Table 4 Parameters of the RoCE signal quality detection Parameter
Description
type
Specifies the type of the communication port.
device
Logic ID of an NPU
M* (macro port)
macro port number. For example, M0 indicates macro port 0.
S (SNR)
SNR of a lane
H (HEH)
Half-eye height of a lane
L* (LANE)
Lane number in a RoCE link. For example, L0 and L1 indicate lane 0 and lane 1, respectively.
Description:
- In the RoCE signal quality output:
- For 100G optical modules with SNR ≥ 260000 and HEH ≥ 350, the lane signal quality is normal.
- For 200G optical modules with SNR ≥ 400000 and HEH ≥ 350, the lane signal quality is normal.
- If the SNR and HEH values are not within the preceding ranges, the RoCE signal quality is abnormal. In this case, check whether the macro connector is loose and whether the link is dirty.
- If the values of SNR and HEH are 0, no RoCE link is established between the specified devices.

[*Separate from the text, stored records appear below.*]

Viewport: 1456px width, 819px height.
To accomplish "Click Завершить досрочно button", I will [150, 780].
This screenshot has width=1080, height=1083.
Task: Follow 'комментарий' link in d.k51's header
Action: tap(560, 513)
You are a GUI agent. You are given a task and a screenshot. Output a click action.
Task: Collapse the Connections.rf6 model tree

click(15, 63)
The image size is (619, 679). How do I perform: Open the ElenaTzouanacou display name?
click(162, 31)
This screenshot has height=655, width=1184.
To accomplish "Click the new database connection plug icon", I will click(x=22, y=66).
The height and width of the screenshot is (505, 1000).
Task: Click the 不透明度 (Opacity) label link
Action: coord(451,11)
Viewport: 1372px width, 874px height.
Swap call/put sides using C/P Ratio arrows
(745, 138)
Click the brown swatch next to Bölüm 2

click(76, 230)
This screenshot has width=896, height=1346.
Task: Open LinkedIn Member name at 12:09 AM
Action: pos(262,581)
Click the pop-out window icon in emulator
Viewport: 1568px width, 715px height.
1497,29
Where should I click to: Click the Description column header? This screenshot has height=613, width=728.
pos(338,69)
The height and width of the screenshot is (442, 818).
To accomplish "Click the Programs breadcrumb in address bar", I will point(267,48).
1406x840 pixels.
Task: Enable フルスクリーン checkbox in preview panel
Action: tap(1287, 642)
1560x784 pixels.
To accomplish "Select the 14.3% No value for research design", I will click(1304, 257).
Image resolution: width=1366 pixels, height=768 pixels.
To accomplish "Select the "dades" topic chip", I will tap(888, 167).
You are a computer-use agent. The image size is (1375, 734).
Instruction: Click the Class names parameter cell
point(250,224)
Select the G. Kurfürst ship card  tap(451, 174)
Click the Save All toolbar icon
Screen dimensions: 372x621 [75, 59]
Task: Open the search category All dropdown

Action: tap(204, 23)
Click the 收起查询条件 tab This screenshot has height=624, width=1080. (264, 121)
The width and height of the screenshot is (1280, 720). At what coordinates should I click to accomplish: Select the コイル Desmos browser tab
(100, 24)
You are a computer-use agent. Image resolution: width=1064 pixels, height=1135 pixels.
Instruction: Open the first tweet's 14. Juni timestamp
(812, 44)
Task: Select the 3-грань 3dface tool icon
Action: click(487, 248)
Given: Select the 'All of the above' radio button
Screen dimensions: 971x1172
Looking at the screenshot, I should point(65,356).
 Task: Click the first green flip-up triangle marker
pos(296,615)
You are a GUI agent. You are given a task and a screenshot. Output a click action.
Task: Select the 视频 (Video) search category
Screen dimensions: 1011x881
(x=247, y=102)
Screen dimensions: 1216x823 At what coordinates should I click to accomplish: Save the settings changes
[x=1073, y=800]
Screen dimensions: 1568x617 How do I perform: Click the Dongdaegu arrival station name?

Example of the command output when the SNR and HEH values are 0[root@*****~]# ascend-dmi --sq -t roce type: roce Prompt message: M*: macro port, L*: lane, S: SNR, H: HEH 100G Optical Normal range: S(SNR) >= 260000 and H(HEH) >= 350 200G Optical Normal range: S(SNR) >= 400000 and H(HEH) >= 350 ---------------------------------------------------------------------------------------------- device signal-to-noise ratio ---------------------------------------------------------------------------------------------- 0 M0: L0: S:0 H:0 L1: S:0 H:0 L2: S:0 H:0 L3: S:0 H:0 ---------------------------------------------------------------------------------------------- 1 M0: L0: S:0 H:0 L1: S:0 H:0 L2: S:0 H:0 L3: S:0 H:0 ---------------------------------------------------------------------------------------------- 2 M0: L0: S:0 H:0 L1: S:0 H:0 L2: S:0 H:0 L3: S:0 H:0 ---------------------------------------------------------------------------------------------- 3 M0: L0: S:0 H:0 L1: S:0 H:0 L2: S:0 H:0 L3: S:0 H:0 ---------------------------------------------------------------------------------------------- 4 M0: L0: S:0 H:0 L1: S:0 H:0 L2: S:0 H:0 L3: S:0 H:0 ---------------------------------------------------------------------------------------------- 5 M0: L0: S:0 H:0 L1: S:0 H:0 L2: S:0 H:0 L3: S:0 H:0 ---------------------------------------------------------------------------------------------- 6 M0: L0: S:0 H:0 L1: S:0 H:0 L2: S:0 H:0 L3: S:0 H:0 ---------------------------------------------------------------------------------------------- 7 M0: L0: S:0 H:0 L1: S:0 H:0 L2: S:0 H:0 L3: S:0 H:0 ---------------------------------------------------------------------------------------------- - PCIe signal quality on device 0 with the error full eye diagram result
ascend-dmi -sq -t pcie -d 0 -r /home/
If information shown in Figure 3 is displayed, the tool is running properly.
The full eye diagram result is saved as a CSV file. It is advised to generate a scatter chart based on the data in the file and observe the distribution of sampling points. Figure 4 shows a normal full eye diagram, and Figure 5 shows an abnormal one.